- Tarefas escritas
A: Reproduza literalmente o trecho da resenha de "O ser humano" a "- incluindo-nos nisso.".
B: Segundo a resenha, qual editora relançou o livro em 2009?

19 de agosto de 2012

A noite escura e mais todos nós


Livro: "A noite escura e mais eu", de Lygia Fagundes Telles. Publicado inicialmente em 1995 pela editora Nova Fronteira e relançado pela Companhia das Letras em 2009.

     O ser humano é a matéria-prima de um escritor. É bem difícil um livro onde não há exploração da mente e comportamento humanos, mesmo que refletidos em casas, animais ou objetos inanimados. Em A noite escura e mais eu, publicação de 1995 de Lygia Fagundes Telles (estou aprendendo a amá-la, por sinal), a psique de nossa espécie de polegar opositor é revelada em seu cerne, tanto em pessoas quanto em um cachorro e até mesmo em um anão de jardim. O incrível é perceber como a simples observação de um fato por um ser feito de pedra pode revelar muito sobre seres humanos - incluindo-nos nisso.
     Seguindo a linha de leituras nada tranquilas, Lygia escreve de um modo muito peculiar, pouco fácil para quem não tem muito tato para a leitura: Indagações, respostas, primeira e terceira pessoas se mesclam em um único parágrafo de modo assustador à primeira vista. Junto a isso, a escritora também tem o costume de não fazer finais tão concisos e impactantes, deixando certa lacuna pouco previsível para o leitor preencher. No entanto, tudo isso é por um bem comum: Mostrar a história pelo ponto de vista mais humano possível, com todas as confusões mentais no cerne de questões intrincadíssimas pelos nove curtos contos do livro (curtos, mas cinco vezes maiores do que os contos daqui do Mínima Ideia). As histórias nessa noite escura com Lygia Fagundes Telles incluem um assassinato em doses homeopáticas presenciado pelo anão de jardim citado acima ("Anão de jardim"), um triângulo amoroso que mais se assemelha com um pentagrama ("Você não acha que esfriou?"), uma mãe revivendo e analisando sua relação com a filha suicida à beira de seu túmulo ("Uma branca sombra pálida") e muito mais situações em que o choque de realidade é simplesmente implacável.

- Material
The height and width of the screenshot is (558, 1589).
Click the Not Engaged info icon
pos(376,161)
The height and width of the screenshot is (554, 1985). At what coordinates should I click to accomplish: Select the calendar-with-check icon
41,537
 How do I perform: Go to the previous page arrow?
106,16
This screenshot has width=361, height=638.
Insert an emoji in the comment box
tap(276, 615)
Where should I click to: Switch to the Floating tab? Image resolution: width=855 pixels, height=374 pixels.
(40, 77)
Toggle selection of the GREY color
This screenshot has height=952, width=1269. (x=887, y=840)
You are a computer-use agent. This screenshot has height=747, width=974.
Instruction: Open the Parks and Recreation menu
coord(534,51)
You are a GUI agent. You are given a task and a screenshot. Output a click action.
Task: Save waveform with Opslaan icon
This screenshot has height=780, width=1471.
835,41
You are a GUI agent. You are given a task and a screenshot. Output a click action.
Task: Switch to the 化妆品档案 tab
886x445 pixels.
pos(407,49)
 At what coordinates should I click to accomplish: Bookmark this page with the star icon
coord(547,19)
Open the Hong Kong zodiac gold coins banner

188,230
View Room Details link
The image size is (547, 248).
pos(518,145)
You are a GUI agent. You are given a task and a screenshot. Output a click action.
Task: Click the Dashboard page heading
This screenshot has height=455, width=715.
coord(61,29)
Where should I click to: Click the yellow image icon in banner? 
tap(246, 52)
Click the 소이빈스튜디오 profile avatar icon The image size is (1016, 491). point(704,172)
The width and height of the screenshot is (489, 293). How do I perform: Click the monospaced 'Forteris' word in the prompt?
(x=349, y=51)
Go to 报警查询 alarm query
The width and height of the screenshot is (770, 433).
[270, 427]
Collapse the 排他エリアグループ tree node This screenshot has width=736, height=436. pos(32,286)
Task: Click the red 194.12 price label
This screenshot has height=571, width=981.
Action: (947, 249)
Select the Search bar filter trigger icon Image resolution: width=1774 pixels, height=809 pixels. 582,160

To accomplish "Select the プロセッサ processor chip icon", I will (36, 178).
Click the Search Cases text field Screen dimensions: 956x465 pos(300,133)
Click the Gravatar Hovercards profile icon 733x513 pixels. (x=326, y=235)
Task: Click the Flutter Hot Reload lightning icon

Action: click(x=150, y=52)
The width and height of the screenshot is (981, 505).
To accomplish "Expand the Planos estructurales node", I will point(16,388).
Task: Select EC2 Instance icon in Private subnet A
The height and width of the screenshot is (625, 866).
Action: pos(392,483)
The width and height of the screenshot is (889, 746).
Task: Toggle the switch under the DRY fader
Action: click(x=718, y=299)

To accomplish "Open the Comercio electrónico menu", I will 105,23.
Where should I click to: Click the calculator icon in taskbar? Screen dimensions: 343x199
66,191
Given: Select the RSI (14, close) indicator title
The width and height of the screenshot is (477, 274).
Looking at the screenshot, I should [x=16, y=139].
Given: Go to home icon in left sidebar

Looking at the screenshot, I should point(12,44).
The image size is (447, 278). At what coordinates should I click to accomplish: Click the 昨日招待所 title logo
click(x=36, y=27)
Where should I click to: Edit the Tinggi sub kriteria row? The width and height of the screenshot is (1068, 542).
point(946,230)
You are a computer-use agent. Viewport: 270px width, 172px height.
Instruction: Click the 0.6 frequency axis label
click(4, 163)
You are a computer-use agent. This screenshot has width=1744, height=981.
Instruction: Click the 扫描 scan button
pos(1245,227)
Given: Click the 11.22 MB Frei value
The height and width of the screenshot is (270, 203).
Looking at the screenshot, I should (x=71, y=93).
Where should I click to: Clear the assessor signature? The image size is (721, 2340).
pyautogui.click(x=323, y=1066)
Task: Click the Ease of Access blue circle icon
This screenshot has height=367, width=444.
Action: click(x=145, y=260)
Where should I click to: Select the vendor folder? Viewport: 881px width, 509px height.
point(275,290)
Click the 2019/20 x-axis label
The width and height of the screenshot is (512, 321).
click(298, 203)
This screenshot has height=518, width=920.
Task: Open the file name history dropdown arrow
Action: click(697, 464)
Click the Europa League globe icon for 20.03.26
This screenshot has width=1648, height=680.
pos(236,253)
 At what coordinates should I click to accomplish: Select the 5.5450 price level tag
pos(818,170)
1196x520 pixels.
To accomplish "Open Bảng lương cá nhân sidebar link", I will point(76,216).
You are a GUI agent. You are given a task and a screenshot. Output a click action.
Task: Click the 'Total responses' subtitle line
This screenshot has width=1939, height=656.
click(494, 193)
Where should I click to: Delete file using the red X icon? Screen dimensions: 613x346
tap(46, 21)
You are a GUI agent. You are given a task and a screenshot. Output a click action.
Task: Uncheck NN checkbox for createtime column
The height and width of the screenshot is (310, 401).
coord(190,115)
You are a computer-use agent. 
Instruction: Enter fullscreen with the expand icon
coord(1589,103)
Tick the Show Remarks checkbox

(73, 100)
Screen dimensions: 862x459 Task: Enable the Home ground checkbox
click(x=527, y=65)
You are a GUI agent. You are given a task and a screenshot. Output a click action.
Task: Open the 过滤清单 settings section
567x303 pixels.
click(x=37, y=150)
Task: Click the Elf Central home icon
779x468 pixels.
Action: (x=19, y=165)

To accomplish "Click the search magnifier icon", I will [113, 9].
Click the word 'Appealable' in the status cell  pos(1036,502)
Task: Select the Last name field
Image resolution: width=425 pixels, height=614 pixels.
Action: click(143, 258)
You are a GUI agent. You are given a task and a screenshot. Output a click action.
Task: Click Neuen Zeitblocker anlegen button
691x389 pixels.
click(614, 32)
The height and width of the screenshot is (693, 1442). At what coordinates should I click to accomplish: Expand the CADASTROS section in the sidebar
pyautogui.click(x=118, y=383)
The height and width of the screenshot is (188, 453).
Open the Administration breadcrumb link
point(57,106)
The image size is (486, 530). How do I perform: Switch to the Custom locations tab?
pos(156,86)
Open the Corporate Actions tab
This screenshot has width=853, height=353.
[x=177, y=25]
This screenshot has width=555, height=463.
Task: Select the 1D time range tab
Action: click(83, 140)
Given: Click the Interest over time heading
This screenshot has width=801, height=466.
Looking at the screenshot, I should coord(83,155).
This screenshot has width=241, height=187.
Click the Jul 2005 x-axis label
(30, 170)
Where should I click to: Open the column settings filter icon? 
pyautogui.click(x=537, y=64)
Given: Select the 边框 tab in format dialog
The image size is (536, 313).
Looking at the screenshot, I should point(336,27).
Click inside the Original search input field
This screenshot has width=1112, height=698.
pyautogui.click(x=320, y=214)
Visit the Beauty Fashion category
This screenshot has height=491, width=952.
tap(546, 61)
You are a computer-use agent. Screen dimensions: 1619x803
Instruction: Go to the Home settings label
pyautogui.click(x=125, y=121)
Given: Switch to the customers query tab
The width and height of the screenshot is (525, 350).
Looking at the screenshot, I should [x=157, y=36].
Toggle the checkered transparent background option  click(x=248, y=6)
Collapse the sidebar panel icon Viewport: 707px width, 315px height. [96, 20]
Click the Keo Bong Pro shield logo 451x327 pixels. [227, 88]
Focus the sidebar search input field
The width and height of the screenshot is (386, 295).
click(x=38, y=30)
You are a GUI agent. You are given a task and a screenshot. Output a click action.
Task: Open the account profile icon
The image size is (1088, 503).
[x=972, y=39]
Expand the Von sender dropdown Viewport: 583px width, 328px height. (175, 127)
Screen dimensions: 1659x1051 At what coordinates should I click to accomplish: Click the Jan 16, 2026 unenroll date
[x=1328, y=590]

- Respostas por tarefa
A:
O ser humano é a matéria-prima de um escritor. É bem difícil um livro onde não há exploração da mente e comportamento humanos, mesmo que refletidos em casas, animais ou objetos inanimados. Em A noite escura e mais eu, publicação de 1995 de Lygia Fagundes Telles (estou aprendendo a amá-la, por sinal), a psique de nossa espécie de polegar opositor é revelada em seu cerne, tanto em pessoas quanto em um cachorro e até mesmo em um anão de jardim. O incrível é perceber como a simples observação de um fato por um ser feito de pedra pode revelar muito sobre seres humanos - incluindo-nos nisso.

B: A Companhia das Letras.